Input material below:
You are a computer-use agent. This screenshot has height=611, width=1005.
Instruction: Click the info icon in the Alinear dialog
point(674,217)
End of Input material.
Input material below:
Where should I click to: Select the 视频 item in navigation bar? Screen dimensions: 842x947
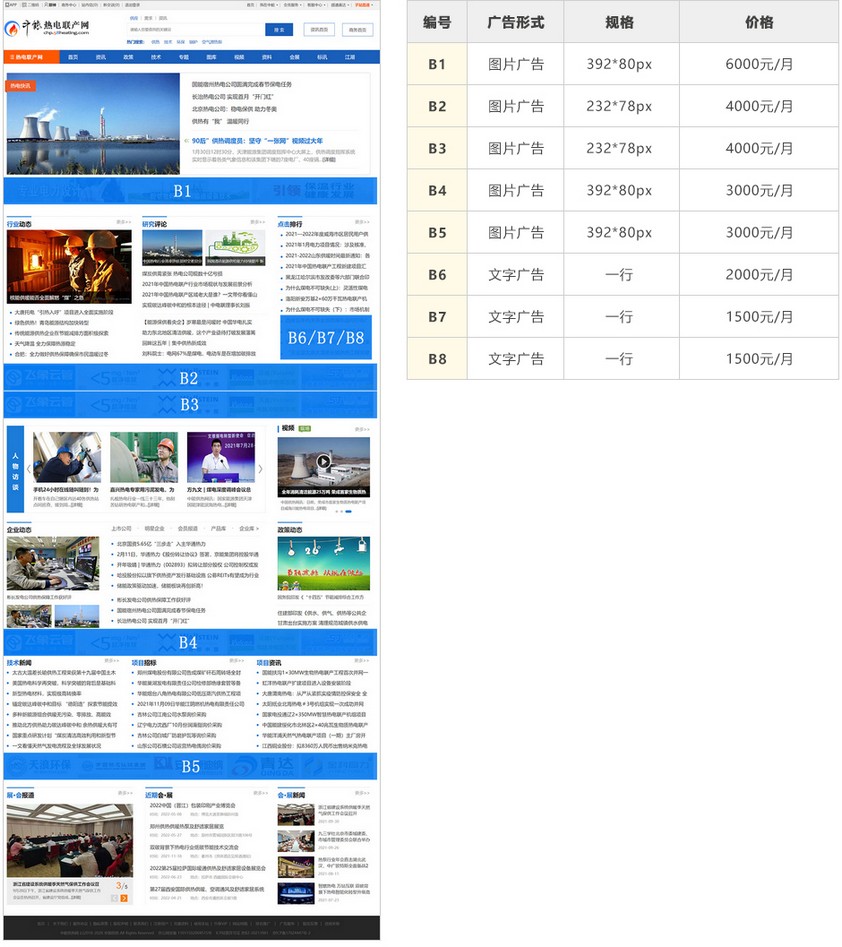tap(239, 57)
End of Input material.
Input material below:
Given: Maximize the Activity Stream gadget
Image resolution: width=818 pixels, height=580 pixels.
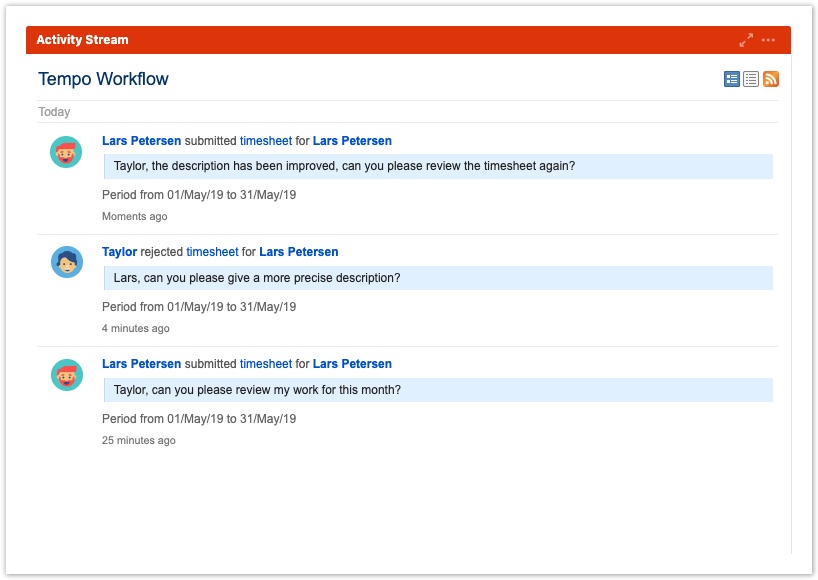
End of Input material.
Copy every line in the records above that contains the word "width".

You are a computer-use agent. This screenshot has height=611, width=1005.
Image resolution: width=818 pixels, height=580 pixels.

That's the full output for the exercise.